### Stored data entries
------------------------------------

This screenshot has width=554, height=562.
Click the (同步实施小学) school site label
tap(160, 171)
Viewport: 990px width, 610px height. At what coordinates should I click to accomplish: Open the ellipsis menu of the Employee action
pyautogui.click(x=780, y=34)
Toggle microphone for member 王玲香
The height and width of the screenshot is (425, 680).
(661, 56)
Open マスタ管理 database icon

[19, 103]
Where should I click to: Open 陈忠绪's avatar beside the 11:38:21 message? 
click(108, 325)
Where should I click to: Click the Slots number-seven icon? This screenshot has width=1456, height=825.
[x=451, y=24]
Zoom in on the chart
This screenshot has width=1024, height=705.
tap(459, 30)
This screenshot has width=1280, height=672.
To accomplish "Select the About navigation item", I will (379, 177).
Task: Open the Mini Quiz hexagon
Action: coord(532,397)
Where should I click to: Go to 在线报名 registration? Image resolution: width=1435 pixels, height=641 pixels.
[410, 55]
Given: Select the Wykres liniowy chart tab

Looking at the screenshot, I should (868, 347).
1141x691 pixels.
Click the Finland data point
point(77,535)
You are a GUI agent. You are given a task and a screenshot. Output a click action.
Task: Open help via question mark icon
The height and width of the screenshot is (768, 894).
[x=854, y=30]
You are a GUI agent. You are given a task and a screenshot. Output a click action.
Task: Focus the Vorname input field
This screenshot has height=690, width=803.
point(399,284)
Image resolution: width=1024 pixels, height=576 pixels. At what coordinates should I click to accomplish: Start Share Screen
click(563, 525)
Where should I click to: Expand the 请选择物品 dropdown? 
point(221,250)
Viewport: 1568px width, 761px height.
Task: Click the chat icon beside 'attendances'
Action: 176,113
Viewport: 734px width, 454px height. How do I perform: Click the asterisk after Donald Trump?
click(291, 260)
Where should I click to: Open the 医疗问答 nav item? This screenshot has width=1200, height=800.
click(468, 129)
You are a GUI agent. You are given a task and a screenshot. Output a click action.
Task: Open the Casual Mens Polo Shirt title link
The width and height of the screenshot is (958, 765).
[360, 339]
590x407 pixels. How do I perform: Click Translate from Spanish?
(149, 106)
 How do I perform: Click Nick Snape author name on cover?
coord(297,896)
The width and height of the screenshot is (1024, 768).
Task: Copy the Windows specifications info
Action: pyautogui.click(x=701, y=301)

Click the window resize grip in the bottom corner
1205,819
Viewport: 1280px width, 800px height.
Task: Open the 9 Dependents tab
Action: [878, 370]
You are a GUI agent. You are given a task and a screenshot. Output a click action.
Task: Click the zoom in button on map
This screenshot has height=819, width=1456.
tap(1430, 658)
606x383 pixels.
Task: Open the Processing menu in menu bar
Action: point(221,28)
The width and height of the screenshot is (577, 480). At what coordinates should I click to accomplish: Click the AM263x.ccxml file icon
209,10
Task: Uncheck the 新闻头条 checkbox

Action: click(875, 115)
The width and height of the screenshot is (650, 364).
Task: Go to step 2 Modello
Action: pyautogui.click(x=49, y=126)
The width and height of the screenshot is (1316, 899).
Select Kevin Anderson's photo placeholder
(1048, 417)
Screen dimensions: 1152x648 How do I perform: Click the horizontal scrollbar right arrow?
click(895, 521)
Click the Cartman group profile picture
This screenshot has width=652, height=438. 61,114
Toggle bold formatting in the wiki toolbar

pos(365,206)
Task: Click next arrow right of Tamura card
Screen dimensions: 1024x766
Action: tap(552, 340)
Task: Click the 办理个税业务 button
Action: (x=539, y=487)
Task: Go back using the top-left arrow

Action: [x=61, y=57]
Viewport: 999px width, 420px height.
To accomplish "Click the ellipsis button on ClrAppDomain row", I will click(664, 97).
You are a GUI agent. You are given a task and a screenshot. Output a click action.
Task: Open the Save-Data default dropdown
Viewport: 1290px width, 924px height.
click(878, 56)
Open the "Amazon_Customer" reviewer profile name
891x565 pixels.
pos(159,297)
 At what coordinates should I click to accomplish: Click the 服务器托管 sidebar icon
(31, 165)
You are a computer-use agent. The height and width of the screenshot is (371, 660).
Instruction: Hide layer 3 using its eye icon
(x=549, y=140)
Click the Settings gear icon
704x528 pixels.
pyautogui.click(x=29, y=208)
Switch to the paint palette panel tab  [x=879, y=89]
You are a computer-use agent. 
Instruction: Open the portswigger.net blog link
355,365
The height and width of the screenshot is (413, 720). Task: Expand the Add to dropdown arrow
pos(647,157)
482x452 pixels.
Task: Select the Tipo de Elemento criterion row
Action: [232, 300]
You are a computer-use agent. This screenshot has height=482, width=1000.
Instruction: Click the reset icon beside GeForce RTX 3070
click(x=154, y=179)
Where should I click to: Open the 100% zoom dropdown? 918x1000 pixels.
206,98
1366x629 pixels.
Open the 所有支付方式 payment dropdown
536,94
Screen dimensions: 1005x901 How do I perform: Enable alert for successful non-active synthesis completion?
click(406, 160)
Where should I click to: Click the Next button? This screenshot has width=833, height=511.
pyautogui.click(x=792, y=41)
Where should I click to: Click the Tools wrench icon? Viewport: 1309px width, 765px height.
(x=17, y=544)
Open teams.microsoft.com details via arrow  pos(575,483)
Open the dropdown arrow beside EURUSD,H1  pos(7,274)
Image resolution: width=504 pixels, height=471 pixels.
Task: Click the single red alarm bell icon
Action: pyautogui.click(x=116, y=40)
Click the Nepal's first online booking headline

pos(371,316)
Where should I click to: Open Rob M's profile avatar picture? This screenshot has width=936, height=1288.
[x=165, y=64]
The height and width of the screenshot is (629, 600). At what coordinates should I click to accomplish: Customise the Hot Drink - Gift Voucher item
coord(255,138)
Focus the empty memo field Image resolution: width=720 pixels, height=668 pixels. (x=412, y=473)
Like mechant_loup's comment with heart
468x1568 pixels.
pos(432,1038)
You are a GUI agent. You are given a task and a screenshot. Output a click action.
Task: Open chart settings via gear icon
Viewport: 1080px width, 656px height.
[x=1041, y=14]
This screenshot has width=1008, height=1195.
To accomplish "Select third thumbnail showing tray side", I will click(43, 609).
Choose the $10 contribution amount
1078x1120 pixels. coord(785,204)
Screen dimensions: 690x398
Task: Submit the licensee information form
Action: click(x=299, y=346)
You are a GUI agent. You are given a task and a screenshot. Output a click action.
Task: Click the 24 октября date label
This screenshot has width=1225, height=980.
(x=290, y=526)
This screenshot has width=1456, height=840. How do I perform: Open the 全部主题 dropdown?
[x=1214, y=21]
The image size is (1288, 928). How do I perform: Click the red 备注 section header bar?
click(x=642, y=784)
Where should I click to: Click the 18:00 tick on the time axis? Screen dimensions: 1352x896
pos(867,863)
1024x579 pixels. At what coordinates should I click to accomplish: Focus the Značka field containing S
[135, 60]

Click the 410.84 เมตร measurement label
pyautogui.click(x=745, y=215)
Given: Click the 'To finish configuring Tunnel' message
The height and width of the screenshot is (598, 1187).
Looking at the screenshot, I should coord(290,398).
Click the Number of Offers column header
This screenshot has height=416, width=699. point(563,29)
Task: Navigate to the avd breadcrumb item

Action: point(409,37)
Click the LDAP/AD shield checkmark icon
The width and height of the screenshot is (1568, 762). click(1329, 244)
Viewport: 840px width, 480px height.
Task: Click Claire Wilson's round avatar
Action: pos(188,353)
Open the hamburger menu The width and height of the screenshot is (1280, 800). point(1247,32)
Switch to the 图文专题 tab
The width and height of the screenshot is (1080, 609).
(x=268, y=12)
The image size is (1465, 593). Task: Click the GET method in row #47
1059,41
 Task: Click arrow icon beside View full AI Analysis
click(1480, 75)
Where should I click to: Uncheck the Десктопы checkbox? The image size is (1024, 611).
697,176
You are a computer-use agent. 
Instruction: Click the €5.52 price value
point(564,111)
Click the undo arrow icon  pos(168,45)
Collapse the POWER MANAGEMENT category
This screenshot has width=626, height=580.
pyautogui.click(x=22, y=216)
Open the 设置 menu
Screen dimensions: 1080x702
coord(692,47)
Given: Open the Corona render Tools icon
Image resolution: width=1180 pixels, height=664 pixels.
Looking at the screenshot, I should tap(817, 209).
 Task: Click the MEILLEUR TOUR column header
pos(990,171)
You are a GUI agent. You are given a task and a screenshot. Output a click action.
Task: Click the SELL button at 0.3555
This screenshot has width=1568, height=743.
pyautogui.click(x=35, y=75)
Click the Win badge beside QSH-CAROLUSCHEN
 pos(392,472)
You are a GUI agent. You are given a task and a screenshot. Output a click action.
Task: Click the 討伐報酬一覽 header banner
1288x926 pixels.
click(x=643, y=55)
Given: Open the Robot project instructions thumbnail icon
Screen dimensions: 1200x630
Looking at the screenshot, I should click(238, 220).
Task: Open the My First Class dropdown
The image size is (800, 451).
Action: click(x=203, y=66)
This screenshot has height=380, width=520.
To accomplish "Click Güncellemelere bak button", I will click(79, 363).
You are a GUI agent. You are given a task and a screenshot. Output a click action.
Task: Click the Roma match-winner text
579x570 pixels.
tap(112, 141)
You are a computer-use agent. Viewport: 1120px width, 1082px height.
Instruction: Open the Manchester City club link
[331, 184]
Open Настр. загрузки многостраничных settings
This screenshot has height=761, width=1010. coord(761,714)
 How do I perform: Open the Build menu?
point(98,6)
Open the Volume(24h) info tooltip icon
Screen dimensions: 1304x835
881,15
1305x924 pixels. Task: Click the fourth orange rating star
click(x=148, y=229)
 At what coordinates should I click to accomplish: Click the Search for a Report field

------------------------------------

### Your assignment
The lines you return should be those above that contain the word "thumbnail", every one of them.

### Response to this exercise
To accomplish "Select third thumbnail showing tray side", I will click(43, 609).
Given: Open the Robot project instructions thumbnail icon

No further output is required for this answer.